The mob smashed every window in the house, burned the Puris’ car and incinerated their son’s motorbike. Then they attacked the front door. Luckily, Mr Puri was on the other side, leaning forward on his zimmer frame, armed to the teeth. He fired three times through the door with his old revolver and the mob fled. As they did so, old Mr Puri got Ladoo to kick open the door, then fired the rest of the round after them.

Three hours later, cruising in his taxi, Balvinder Singh passed Green Park, an area not far from the Medical Institute, when he encountered another mob. They surrounded the taxi and pelted it with stones. Balvinder was unhurt, but his front windscreen was shattered. He swore a few choice Punjabi obscenities, then returned quickly to his taxi stand. The next day, despite growing unrest, Balvinder and his brothers decided to return to work. For an hour they sat on their charpoys looking nervously out on to the empty streets before agreeing the moment had come to hide the cars and shut up the stand. At five past eleven they received a phone call. It warned them that the nearby Sujan Singh Park gurdwara was burning and that a large lynch mob was closing in on them.
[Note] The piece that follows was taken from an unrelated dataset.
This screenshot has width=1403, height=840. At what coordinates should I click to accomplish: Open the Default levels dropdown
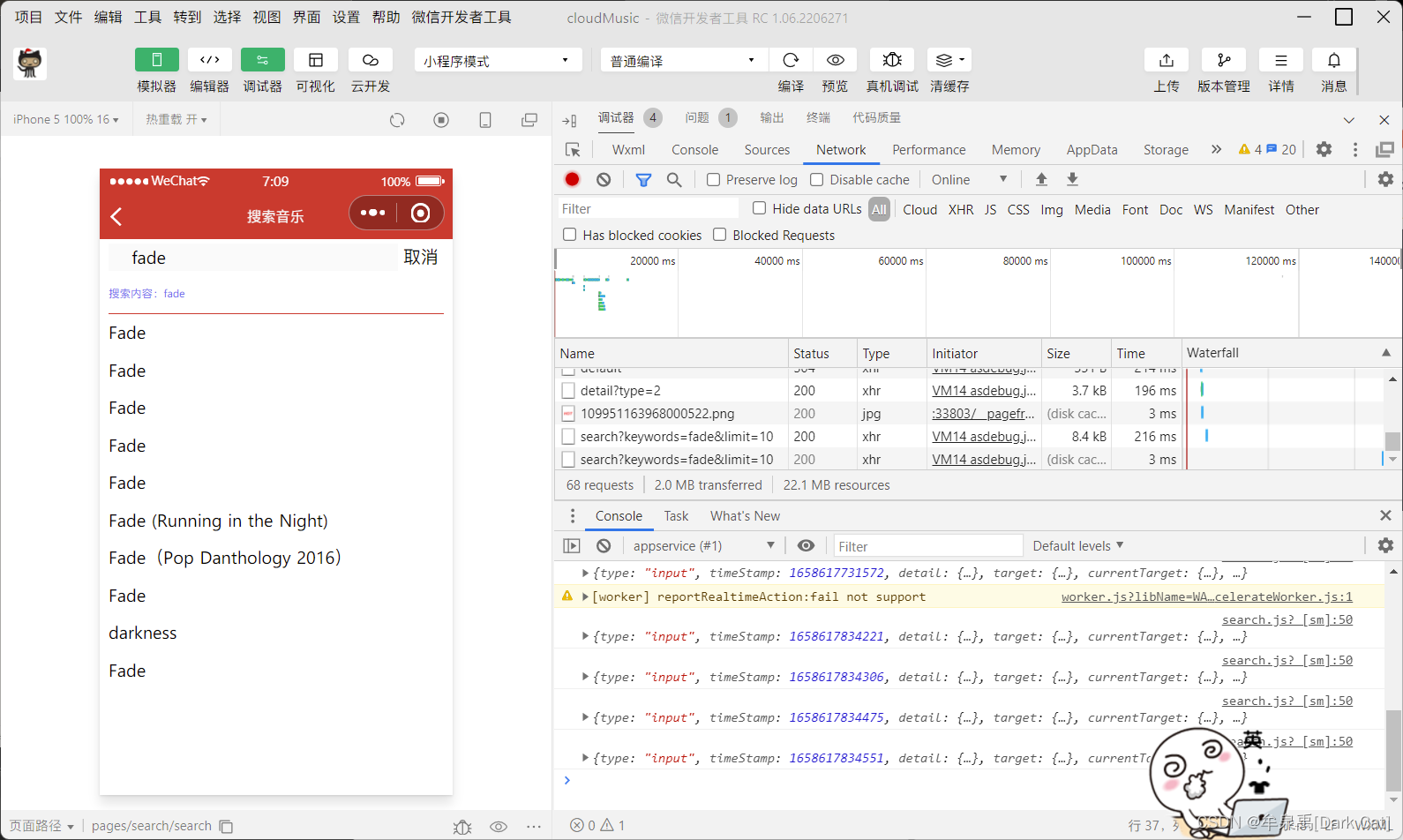[1077, 546]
Leaving everything, they hastily set off to their house across the Jumna, twelve cousins in a convoy of three taxis.

They were nearing one of the bridges over the river when they were flagged down by a police patrol. The policemen told them that there were riots on the far side and that it was not safe to proceed. Punjab Singh, Balvinder’s father, said that there were riots on the near side too, and that it was impossible to go back. Moreover, they could not leave their wives and children without protection. The police let them through. For five minutes they drove without difficulty. Then, as they neared Laxmi Nagar, they ran into a road block. A crowd had placed a burning truck across part of the road and were massing behind it with an armoury of clubs and iron bars. The first two cars, containing Punjab, Balvinder and two of his brothers, swerved around the truck and made it through. The third taxi, containing three of Punjab’s young nephews, was attacked and stopped. The boys were pulled out of the cars, beaten with the rods, doused with kerosene and set alight.

That night, from their roof, Balvinder and his family could see fires burning all over Delhi. To save themselves from the fate of their cousins the brothers decided to cut their hair and shave off their beards; the first time they had ever done so. Punjab reminded them of their religion and tried to stop them; afterwards, in atonement, he refused to eat for a whole week.

In the meantime, the Singhs also took more concrete steps to protect themselves. The family lived in an entirely Sikh area—a taxi drivers’ colony—and the residents quickly armed themselves with kirpans (Sikh ceremonial swords) and formed makeshift vigilante forces to defend their narrow alleys. Preferring to concentrate on less resolutely guarded areas, the mobs left them in peace. For four days they lived under siege. Then the army was deployed; and as quickly as they had appeared, the rioters vanished.

Balvinder had lost three cousins in the riots. There were other, smaller losses too: Bulwan, Balvinder’s elder brother who lived slightly apart from the others, had his house burned to the ground; he had left it and taken shelter with his brothers. Everything he owned was destroyed. Over at the International Backside, the taxi stand’s shack was broken into; its primus, telephone and three rope-strung charpoys were all stolen. Someone had also discovered Balvinder’s hidden taxi and ran off with the back seat, the battery and the taxi meter. Yet compared to many other families of Sikhs in the capital, Balvinder Singh’s family were extremely lucky.

Trilokpuri is the dumping ground for Delhi’s poor.

It was constructed on a piece of waste land on the far side of the Jumna during the Emergency of 1975. It was intended to house the squatters whom Sanjay Gandhi evicted from their makeshift shelters on the pavements of Central Delhi; the area remains probably the most desperately poor neighbourhood in the whole city. During 1984 it was here, well away from the spying eyes of the journalists, the diplomats and the middle classes, that the worst massacres took place: of the 2150 Sikhs murdered in the capital during the three days of rioting, the great majority were killed here.